THE PIONEER, FEBRUARY, 1843; PHILADELPHIA SATURDAY MUSEUM, MARCH 4, 1843; 1845; BROADWAY JOURNAL, II. 6. | A PÆAN, 1831; SOUTHERN LITERARY MESSENGER, JANUARY, 1836.

Text, 1845.

The earliest version is 1831, and runs as follows: —

A PÆAN.

I.

How shall the burial rite be read?

The solemn song be sung?

The requiem for the loveliest dead,

That ever died so young?

II.

Her friends are gazing on her,

And on her gaudy bier,

And weep! — oh! to dishonor

Dead beauty with a tear!

III.

They loved her for her wealth —

And they hated her for her pride —

But she grew in feeble health,

And they love her — that she died. [page 183:]

IV.

They tell me (while they speak

Of her “costly broider’d pall”)

That my voice is growing weak —

That I should not sing at all —

V.

Or that my tone should be

Tun’d to such solemn song

So mournfully — so mournfully,

That the dead may feel no wrong.

VI.

But she is gone above,

With young Hope at her side,

And I am drunk with love

Of the dead, who is my bride. —

VII.

Of the dead — dead who lies

All perfum’d there,

With the death upon her eyes,

And the life upon her hair.

VIII.

Thus on the coffin loud and long

I strike — the murmur sent

Through the gray chambers to my song,

Shall be the accompaniment.

IX

Thou died'st in thy life's June —

But thou didst not die too fair

Thou did'st not die too soon,

Nor with too calm an air. [page 184:]

X

From more than fiends on earth,

Thy life and love are riven,

To join the untainted mirth

Of more than thrones in heaven —

XI.

Therefore, to thee this night

I will no requiem raise,

But waft thee on thy flight

With a Paean of old days.

The following are the variations of the Southern Literary Messenger from above.

II. 4 Dead (Her) VI. 4 bride. — (.) VII. 1 dead vjho (dead — who) 2 perfum”d there (motionless) 4 her hair (each tress) VIII. omit, IX. 1, 2 In June she died — in June | Of life — beloved, and fair; | 3 Thou didst (But she did) X. 2 Thy life and love are (Helen, thy soul is) 3 untainted (all-hallowed).

Stanzas not numbered in Southern Literary Messenger.

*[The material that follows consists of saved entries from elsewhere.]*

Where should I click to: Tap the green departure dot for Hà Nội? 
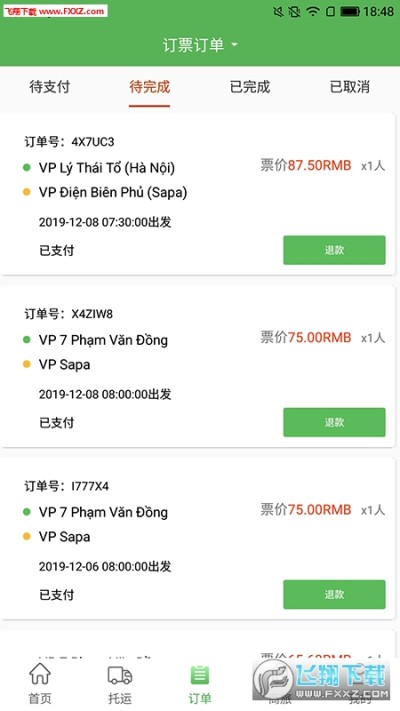[x=26, y=168]
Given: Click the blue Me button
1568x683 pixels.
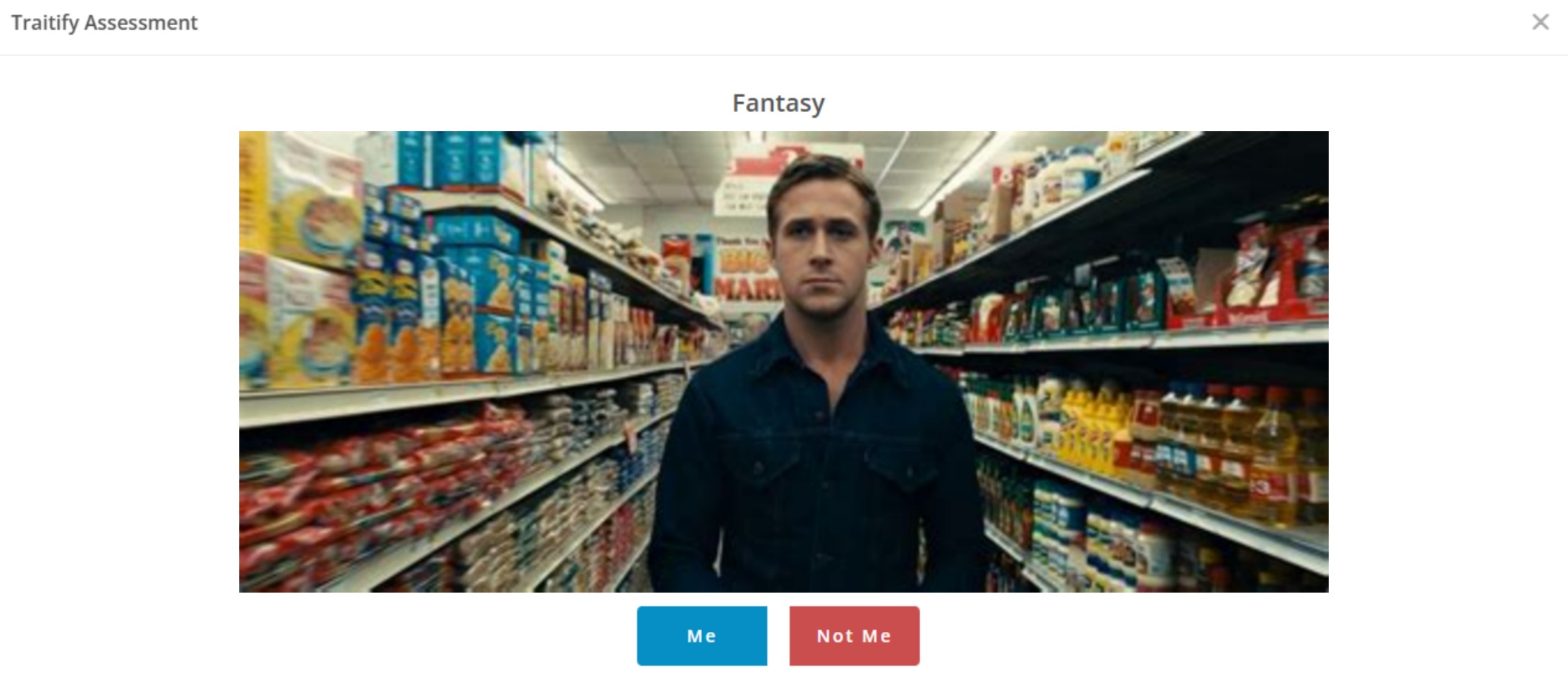Looking at the screenshot, I should point(701,636).
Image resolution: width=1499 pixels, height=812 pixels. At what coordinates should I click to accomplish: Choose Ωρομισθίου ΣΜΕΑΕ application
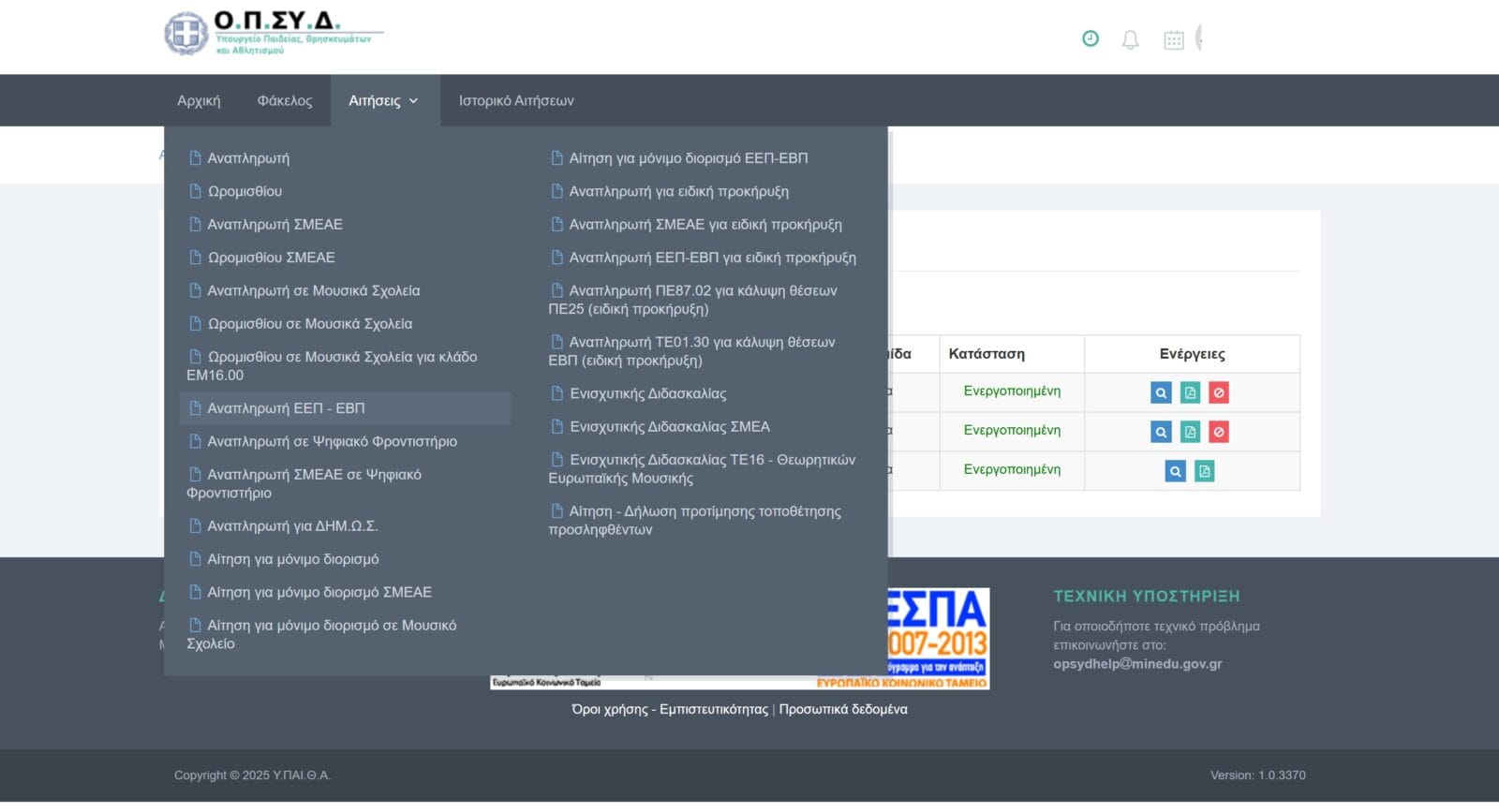(x=271, y=258)
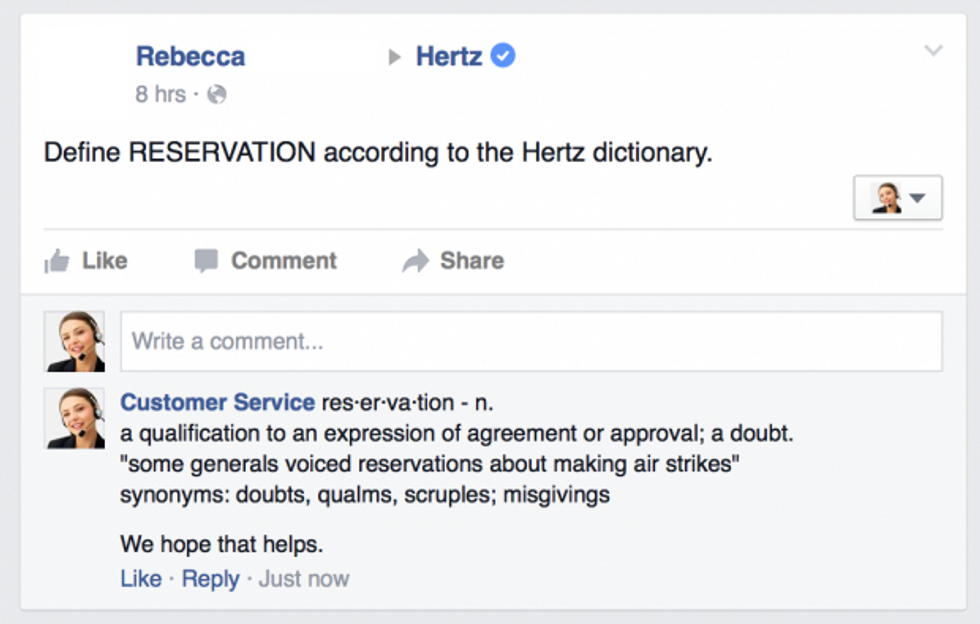Open the Hertz page link
980x624 pixels.
449,56
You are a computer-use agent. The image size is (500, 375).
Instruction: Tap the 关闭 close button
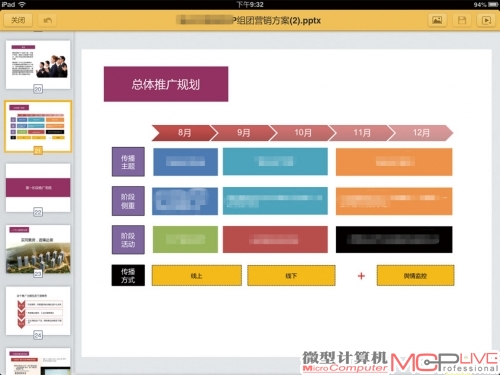(x=18, y=20)
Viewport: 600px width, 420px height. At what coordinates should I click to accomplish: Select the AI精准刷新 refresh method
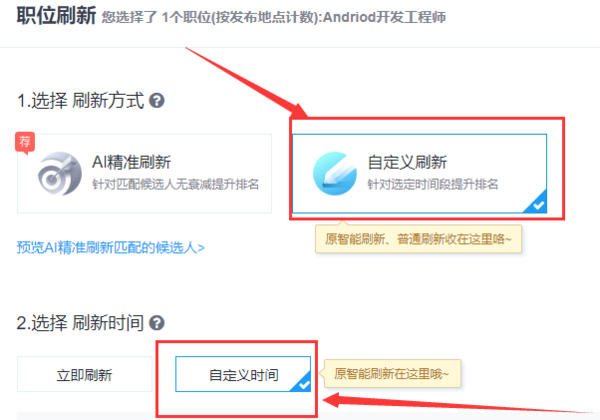coord(144,174)
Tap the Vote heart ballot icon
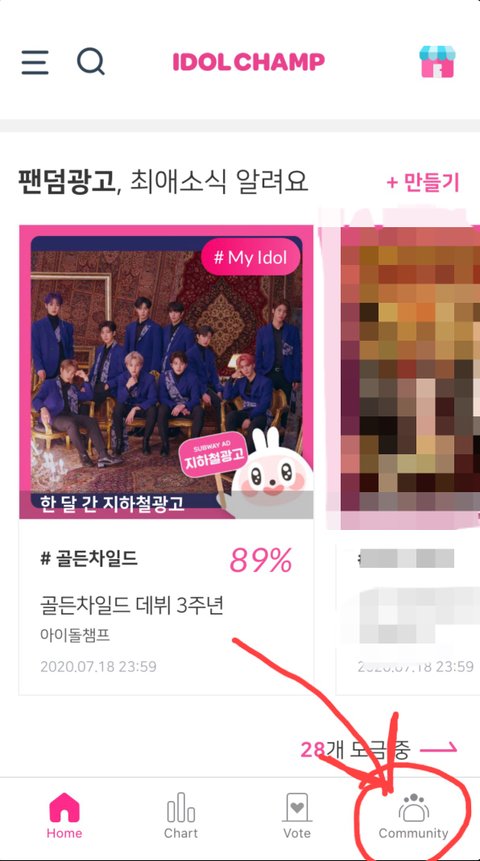This screenshot has width=480, height=861. click(x=297, y=808)
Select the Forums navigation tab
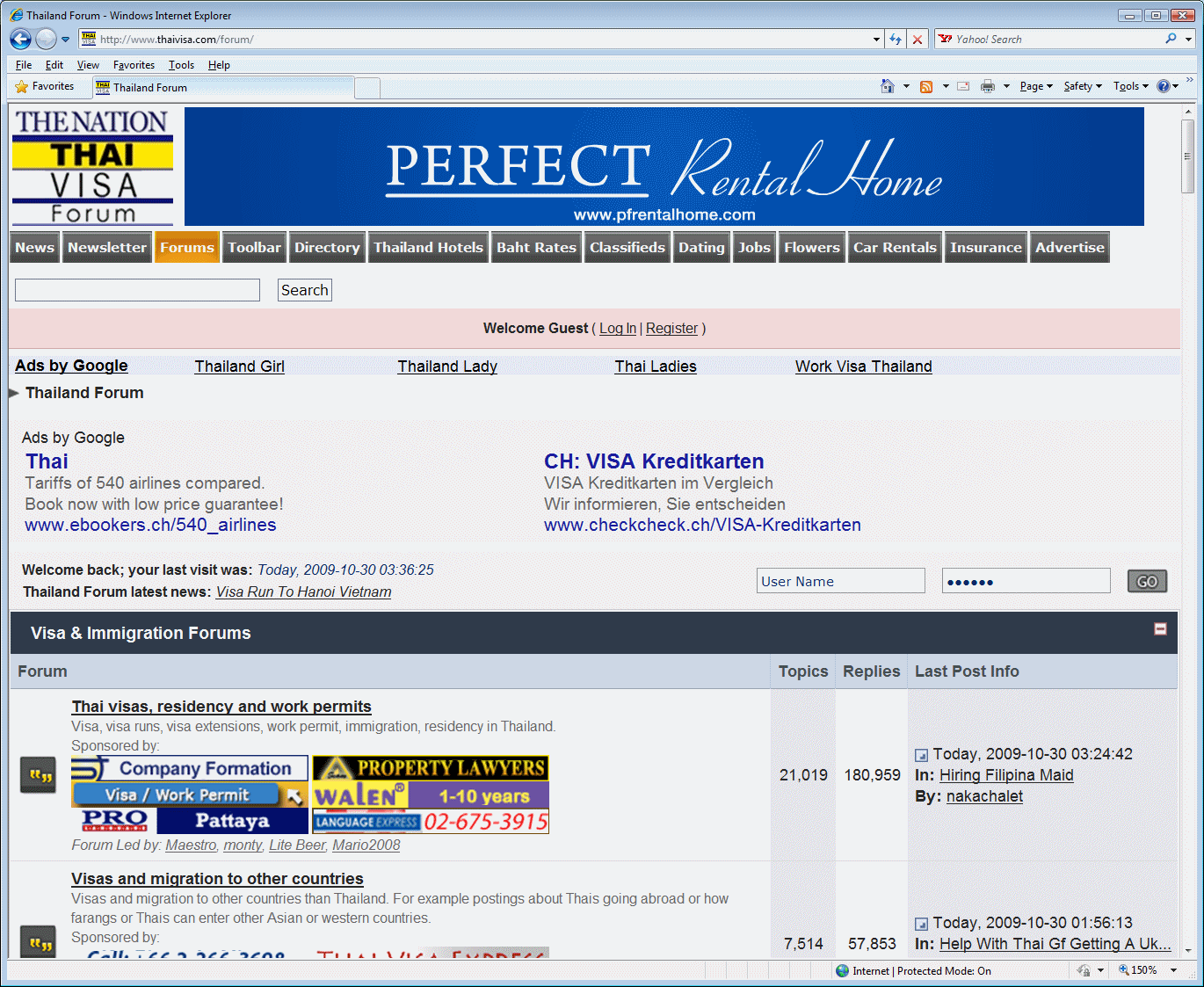The image size is (1204, 987). (x=187, y=248)
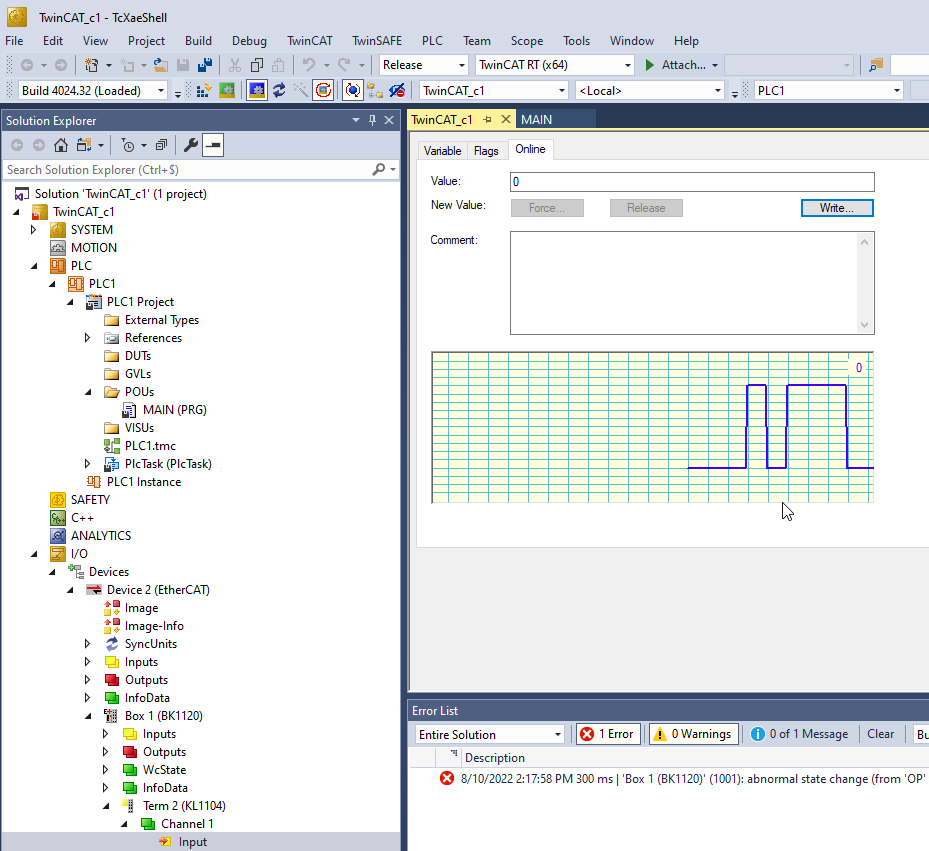The width and height of the screenshot is (929, 851).
Task: Click the Write... button
Action: (837, 208)
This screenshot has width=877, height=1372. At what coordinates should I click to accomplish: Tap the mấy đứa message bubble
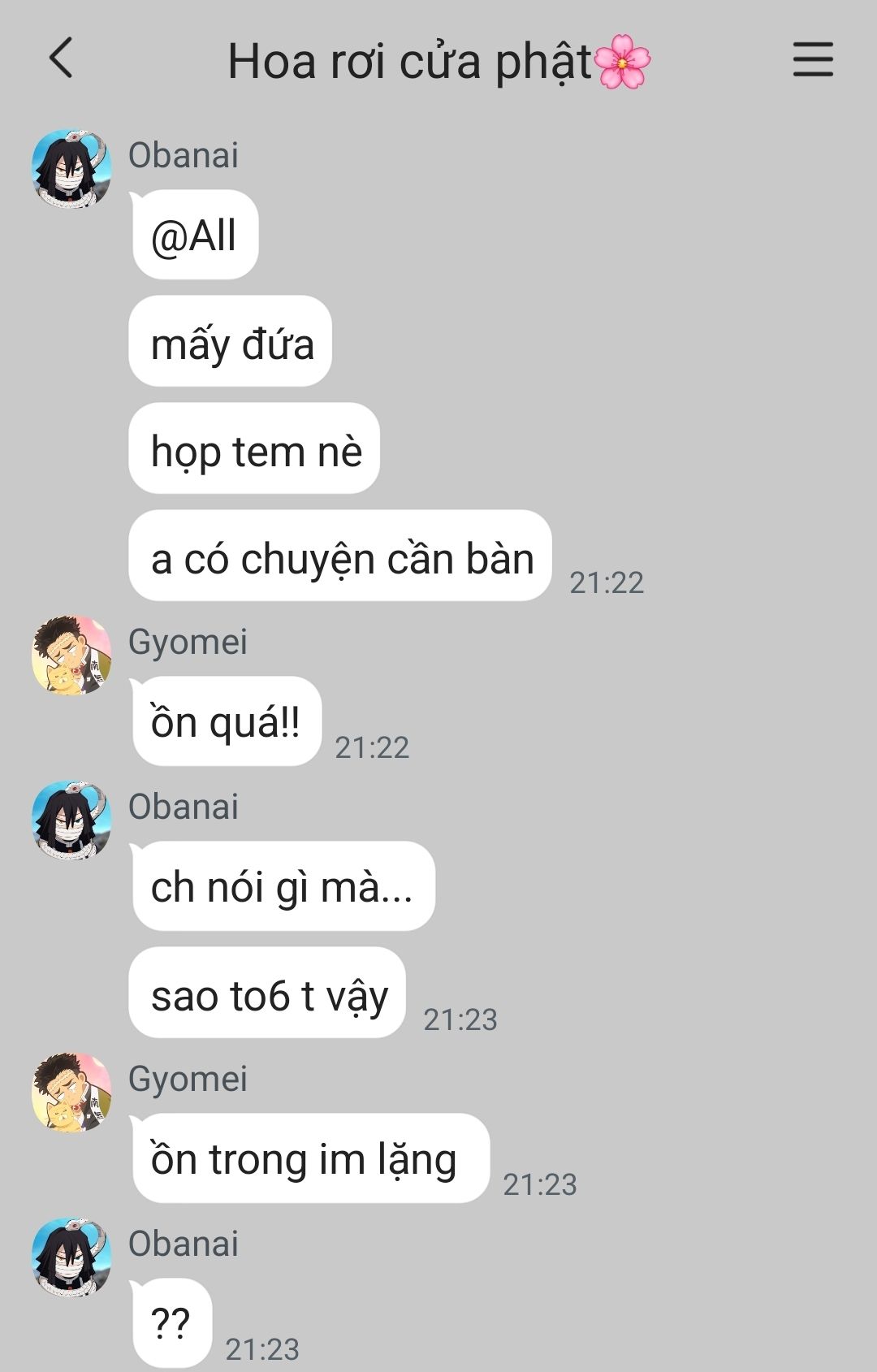pos(231,341)
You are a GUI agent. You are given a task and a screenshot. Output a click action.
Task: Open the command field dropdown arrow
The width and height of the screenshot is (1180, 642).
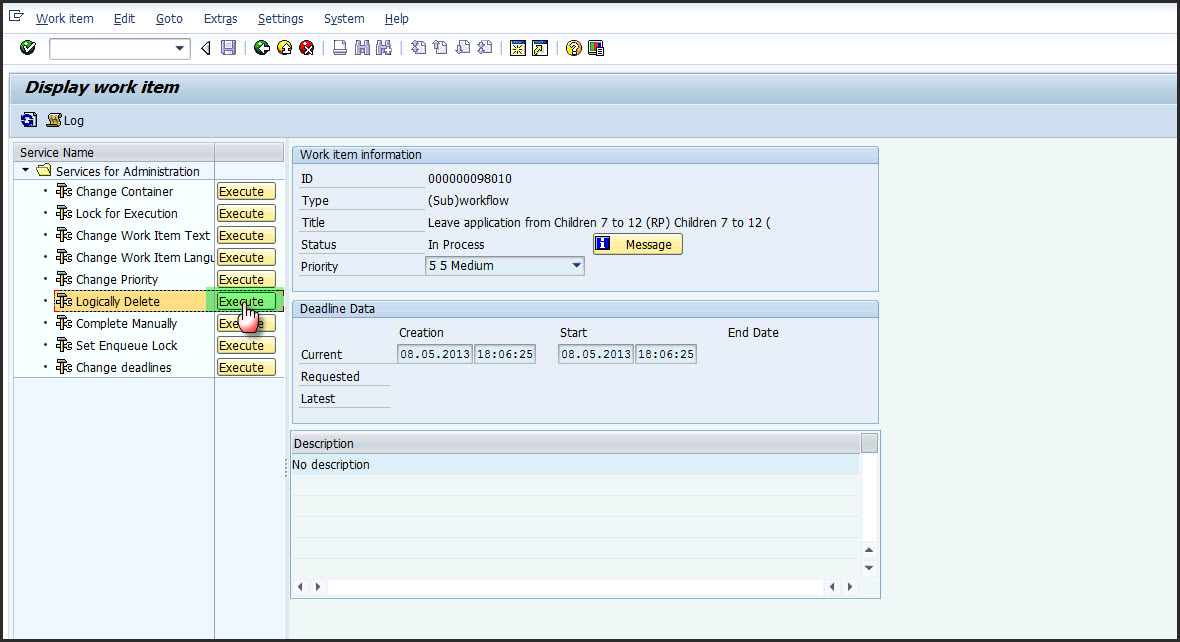pos(180,48)
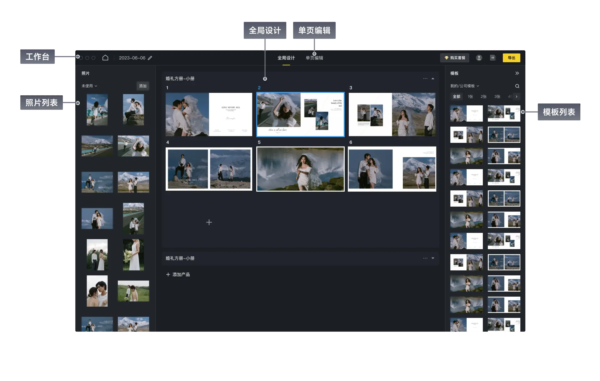Add a new spread with plus icon

pyautogui.click(x=209, y=222)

The Pioneer version (1843) is as follows: —

LENORE.

Ah, broken is the golden bowl!

The spirit flown forever!

Let the bell toll! — A saintly soul

Glides down the Stygian river!

And let the burial rite be read —

The funeral song be sung —

A dirge for the most lovely dead

That ever died so young!

And, Guy De Vere,

Hast thou no tear?

Weep now or nevermore! [page 185:]

See, on yon drear

And rigid bier,

Low lies thy love Lenore!

“Yon heir, whose cheeks of pallid hue

With tears are streaming wet,

Sees only, through

Their crocodile dew,

A vacant coronet —

False friends! ye loved her for her Wealth

And hated her for pride,

And, when she fell in feeble health,

Ye blessed her — that she died.

How shall the ritual, then, be read?

The requiem how be sung

For her most wrong’d of all the dead

That ever died so young?”

Peccavimus!

But rave not thus!

And let the solemn song

Go up to God so mournfully that she may feel no wrong!

The sweet Lenore

Hath “gone before”

With young hope at her side,

And thou art wild

For the dear child

That should have been thy bride —

For her, the fair

And debonair,

That now so lowly lies —

The life still there

Upon her hair,

The death upon her eyes.

“Avaunt! — to-night

My heart is light —

No dirge will I upraise, [page 186:]

But waft the angel on her flight

With a Pagan of old days!

Let no bell toll!

Lest her sweet soul,

Amid its hallow’d mirth,

Should catch the note

As it doth float

Up from the damned earth —

To friends above, from fiends below,

Th’ indignant ghost is riven —

From grief and moan

‘To a gold throne

Beside the King of Heaven!”

The following are the variations of Broadway Journal from 1845:

I. 2 river; (,) IV. 7 grief (moan).

The Lorimer Graham variations of the text from 1845 not seen or not adopted by Griswold, are as follows:

Substitute for IV.:

“Avaunt! to-night my heart is light. No dirge will I upraise.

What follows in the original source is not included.